The House ethics committee is currently investigating seven African-American lawmakers — more than 15 percent of the total in the House. And an eighth black member, Rep. Jesse Jackson Jr. (D-Ill.), would be under investigation if the Justice Department hadn’t asked the committee to stand down.
Not a single white lawmaker is currently the subject of a full-scale ethics committee probe.
The ethics committee declined to respond to questions about the racial disparity, and members of the Congressional Black Caucus are wary of talking about it on the record. But privately, some black members are outraged — and see in the numbers a worrisome trend in the actions of ethics watchdogs on and off Capitol Hill.
“Is there concern whether someone is trying to set up [Congressional Black Caucus] members? Yeah, there is,” a black House Democrat said. “It looks as if there is somebody out there who understands what the rules [are] and sends names to the ethics committee with the goal of going after the [CBC].”
African-American politicians have long complained that they’re treated unfairly when ethical issues arise. Members of the Congressional Black Caucus are still fuming over Speaker Nancy Pelosi’s decision to oust then-Rep. William Jefferson (D-La.) from the House Ways and Means Committee in 2006, and some have argued that race plays a role in the ongoing efforts to remove Rep. Charles Rangel (D-N.Y.) from his chairmanship of that committee.
Last week’s actions by the House ethics committee are sure to add fuel to the fire.

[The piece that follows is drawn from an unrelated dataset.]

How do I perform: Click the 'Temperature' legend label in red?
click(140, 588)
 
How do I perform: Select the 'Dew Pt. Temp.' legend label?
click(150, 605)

The committee — which has one African-American lawmaker, Rep. G.K. Butterfield (D-N.C.), among its 10 members — on Thursday considered three referrals from the recently formed Office of Congressional Ethics. It dismissed a case against Rep. Sam Graves (R-Mo.), who is white, but agreed to open full-blown investigations of California Democratic Reps. Maxine Waters and Laura Richardson, both of whom are black.
The committee was already investigating five other African-Americans. Rangel is the subject of two different probes, one involving a host of issues he has put before the committee and another involving allegations that corporate funds may have been used improperly to pay for members’ trips to the Caribbean in 2007-08. Reps. Carolyn Kilpatrick (D-Mich.), Bennie Thompson (D-Miss.) and Donald Payne (D-N.J.) and Del. Donna Christensen (D-U.S. Virgin Islands) are also included in the second of those investigations.